Many long-awaited features and technologies are built in to Hyper-V. These enable
Microsoft to compete with other server virtualization products on the market and provide
incremental capabilities requested by IT organizations. These Hyper-V capabilities provide
better support for host functionality, administration support, guest session support, and
improvements in server reliability.
New Features That Provide Better Virtual Host Capabilities
The broadest improvements made by Microsoft to the virtual host capabilities of Hyper-V
are the core functions added in to Windows Server 2008 that relate to security, performance,
and reliability. However, the addition of a new virtual switch capability in Hyper-V
provides greater flexibility in managing network communications among guest images,
and between guest images and an organization's internetworking infrastructure.
Effectively, Windows Server 2008 and Hyper-V leverage the built-in capabilities of
Windows 2008 along with specific Hyper-V components to improve overall support,
administration, management, and operations of a Hyper-V host server. When Hyper-V
host server is joined to a Microsoft Active Directory environment, the host server can be
managed and administered just like any other application server in the Active Directory
environment. Security is centralized and managed through the use of Active Directory
organizational units, groups, and user administrators. Monitoring of the Hyper-V host
server and its guest sessions is done through the same tools organizations use to monitor
and manage their existing Windows server systems.
Security policies, patch management policies, backup procedures, and the corresponding
tools and utilities used to support other Windows server systems can be used to support
the Hyper-V host server system. The Hyper-V host server becomes just another managed
Windows server on the network.
Also important is the requirement for the Hyper-V host server to run on a 64-bit system,
to not only take advantage of hardware-assisted virtualization processors like the AMD64
and Intel IA-32E and EM64T (x64) but also to provide more memory in the host server to
distribute among guest sessions. When a 32-bit host server was limited to about 4GB of
RAM memory, there weren't too many ways to divide that memory among guest sessions
in which guests could run any business application. With 64-bit host servers supporting
8GB, 16GB, 32GB, or more, however, guest sessions can easily take 4GB or 8GB of
memory each and still leave room for other guest sessions, tasks, and functions.

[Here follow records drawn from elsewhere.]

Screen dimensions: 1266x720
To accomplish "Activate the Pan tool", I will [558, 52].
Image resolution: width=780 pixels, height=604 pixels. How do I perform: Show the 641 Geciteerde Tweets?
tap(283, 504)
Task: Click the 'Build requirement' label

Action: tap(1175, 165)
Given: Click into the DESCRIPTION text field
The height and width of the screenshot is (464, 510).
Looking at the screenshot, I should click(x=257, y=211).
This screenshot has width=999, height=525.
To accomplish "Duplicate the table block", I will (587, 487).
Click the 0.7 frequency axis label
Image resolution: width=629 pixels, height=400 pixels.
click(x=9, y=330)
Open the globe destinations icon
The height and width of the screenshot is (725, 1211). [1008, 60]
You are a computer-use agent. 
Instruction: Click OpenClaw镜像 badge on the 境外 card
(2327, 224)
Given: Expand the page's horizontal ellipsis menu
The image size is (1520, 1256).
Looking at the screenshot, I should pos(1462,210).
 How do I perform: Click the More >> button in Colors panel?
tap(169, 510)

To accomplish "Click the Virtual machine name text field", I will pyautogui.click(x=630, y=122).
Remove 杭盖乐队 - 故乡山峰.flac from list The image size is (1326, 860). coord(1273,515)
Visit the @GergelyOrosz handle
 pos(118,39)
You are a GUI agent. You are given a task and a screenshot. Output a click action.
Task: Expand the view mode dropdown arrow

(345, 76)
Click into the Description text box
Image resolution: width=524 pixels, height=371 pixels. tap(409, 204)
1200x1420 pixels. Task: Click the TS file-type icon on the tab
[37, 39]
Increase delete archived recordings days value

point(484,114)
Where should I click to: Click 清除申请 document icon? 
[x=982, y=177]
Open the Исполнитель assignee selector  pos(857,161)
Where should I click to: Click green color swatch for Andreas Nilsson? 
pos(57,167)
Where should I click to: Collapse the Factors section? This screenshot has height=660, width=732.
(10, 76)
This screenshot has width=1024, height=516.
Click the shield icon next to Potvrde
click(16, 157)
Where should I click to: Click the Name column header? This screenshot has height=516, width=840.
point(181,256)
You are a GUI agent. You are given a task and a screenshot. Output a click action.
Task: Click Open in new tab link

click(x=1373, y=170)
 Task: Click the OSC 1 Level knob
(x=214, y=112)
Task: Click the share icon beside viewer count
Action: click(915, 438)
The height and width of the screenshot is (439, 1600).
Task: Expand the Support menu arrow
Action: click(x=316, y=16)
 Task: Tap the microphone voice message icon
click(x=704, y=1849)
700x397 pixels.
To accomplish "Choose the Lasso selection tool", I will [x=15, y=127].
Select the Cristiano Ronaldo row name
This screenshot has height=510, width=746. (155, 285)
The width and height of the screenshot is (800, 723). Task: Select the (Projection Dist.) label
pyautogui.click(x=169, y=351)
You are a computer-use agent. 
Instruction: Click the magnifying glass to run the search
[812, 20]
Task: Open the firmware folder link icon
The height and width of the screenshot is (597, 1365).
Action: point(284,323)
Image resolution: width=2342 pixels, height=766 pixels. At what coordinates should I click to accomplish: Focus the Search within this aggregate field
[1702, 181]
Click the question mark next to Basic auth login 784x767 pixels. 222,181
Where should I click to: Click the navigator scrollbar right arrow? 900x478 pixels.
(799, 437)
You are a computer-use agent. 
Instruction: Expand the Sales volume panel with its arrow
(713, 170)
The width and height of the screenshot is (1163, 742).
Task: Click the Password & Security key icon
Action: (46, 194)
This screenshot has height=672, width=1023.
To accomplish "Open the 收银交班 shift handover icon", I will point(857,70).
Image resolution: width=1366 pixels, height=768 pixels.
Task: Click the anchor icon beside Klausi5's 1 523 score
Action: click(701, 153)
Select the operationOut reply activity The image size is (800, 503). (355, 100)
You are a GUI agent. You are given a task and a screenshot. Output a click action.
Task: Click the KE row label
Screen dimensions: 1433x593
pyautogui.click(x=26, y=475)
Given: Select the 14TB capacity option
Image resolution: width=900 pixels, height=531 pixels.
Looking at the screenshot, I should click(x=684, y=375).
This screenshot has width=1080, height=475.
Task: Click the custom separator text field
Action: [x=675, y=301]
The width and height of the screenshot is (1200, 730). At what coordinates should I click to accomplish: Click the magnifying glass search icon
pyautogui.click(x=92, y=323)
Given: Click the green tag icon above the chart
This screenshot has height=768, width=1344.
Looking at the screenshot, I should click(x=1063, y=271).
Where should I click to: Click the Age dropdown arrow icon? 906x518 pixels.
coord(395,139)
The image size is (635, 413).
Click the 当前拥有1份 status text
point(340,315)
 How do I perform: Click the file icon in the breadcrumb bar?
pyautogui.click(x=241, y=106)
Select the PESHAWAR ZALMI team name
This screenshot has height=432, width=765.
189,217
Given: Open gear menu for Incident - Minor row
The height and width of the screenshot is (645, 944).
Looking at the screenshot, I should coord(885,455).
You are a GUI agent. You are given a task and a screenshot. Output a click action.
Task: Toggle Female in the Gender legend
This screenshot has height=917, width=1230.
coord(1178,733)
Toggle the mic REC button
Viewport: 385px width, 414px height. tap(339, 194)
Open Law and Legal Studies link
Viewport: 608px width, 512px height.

Unlike multiple physical servers that might be connected to different network switches,
the guest sessions on a Hyper-V host all reside within a single server. Therefore, the virtual
switch capability built in to the Hyper-V Administration tool and shown in Figure 1.3
enables the Hyper-V administrator to create special network segments and associate virtual
guest sessions to specific network adapters in the host server to ensure that virtual guests
can be connected to network segments that meet the needs of the organization.
New Features That Provide Better Administration Support
Hyper-V guest sessions can be administered by two separate tools. One tool, the Hyper-V
Administration tool, comes free out of the box with Windows Server 2008. The other tool,
System Center VMM, can be purchased separately. Some overlap exists between what the
Hyper-V Administration tool and the VMM tool do. For the most part, however, the builtin
tool enables you to start and stop guest sessions and to take snapshots of the sessions
for image backup and recovery. The VMM tool provides all those capabilities, too. But, it
also enables an administrator to organize images across different administrative groups, as
shown in Figure 1.4. Thus, the VMM tool allows for the creation and management of
template images for faster and easier image provisioning, provides a way to create a virtual
image from existing physical or running virtual sessions, and provides clustering of virtual
images across multiple VMM manage host servers.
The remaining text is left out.